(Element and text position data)
####

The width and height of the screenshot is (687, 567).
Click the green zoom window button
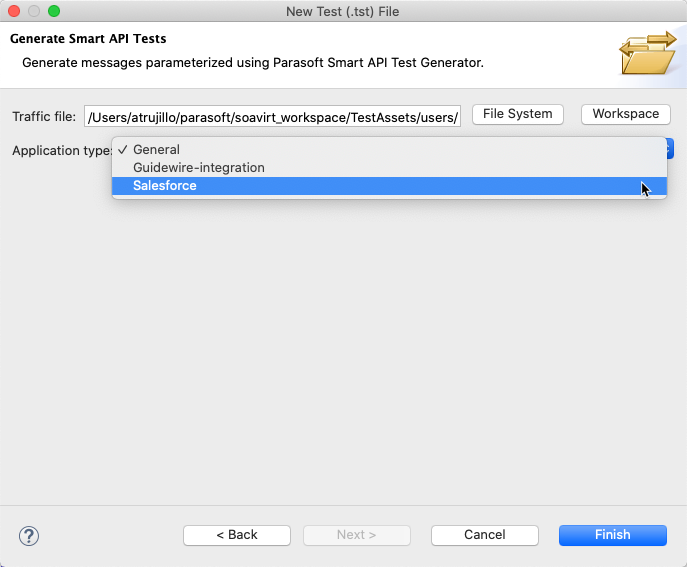point(54,11)
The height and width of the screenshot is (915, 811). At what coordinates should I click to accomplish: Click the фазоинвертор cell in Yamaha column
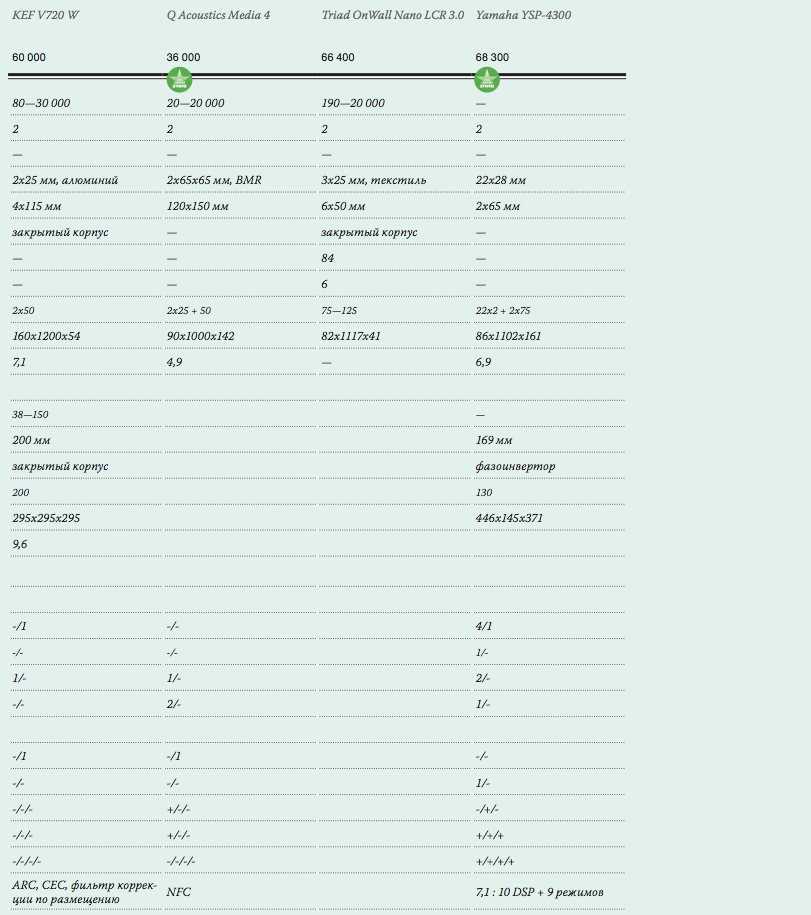pos(514,466)
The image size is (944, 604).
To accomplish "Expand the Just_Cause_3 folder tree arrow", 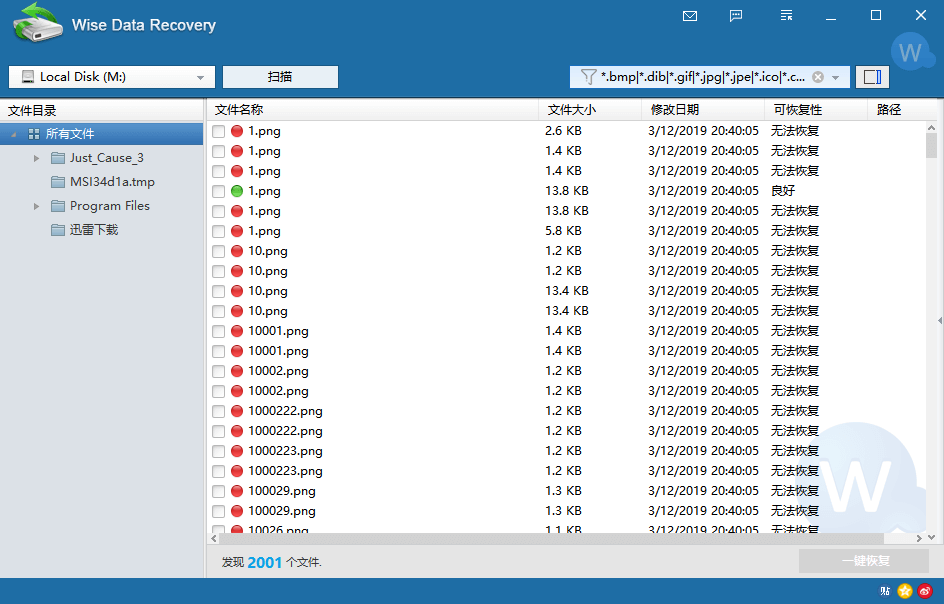I will tap(37, 158).
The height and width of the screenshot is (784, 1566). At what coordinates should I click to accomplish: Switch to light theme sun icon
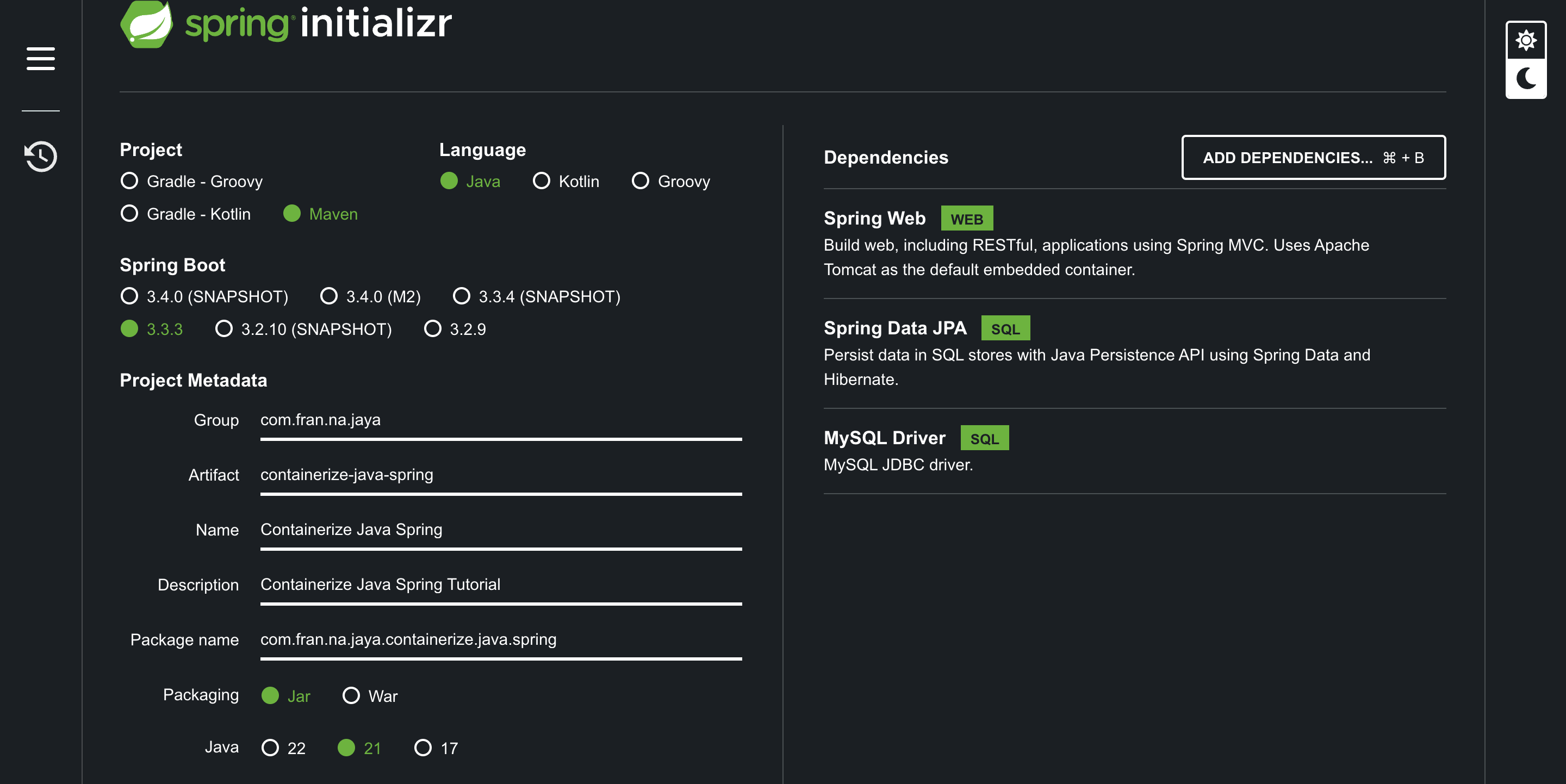[x=1526, y=41]
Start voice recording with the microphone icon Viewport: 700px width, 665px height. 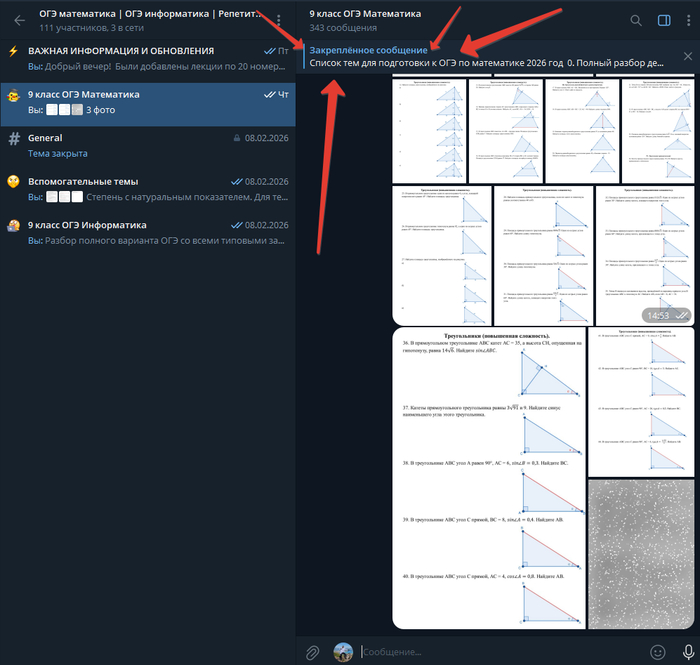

####

Locate every line in the listing above that contains the word "coordinates" and copy each of those lines in full.

The height and width of the screenshot is (915, 811). At what coordinates should I click to accomplish: Click the фазоинвертор cell in Yamaha column
The height and width of the screenshot is (784, 1566). At what coordinates should I click to accomplish: Switch to light theme sun icon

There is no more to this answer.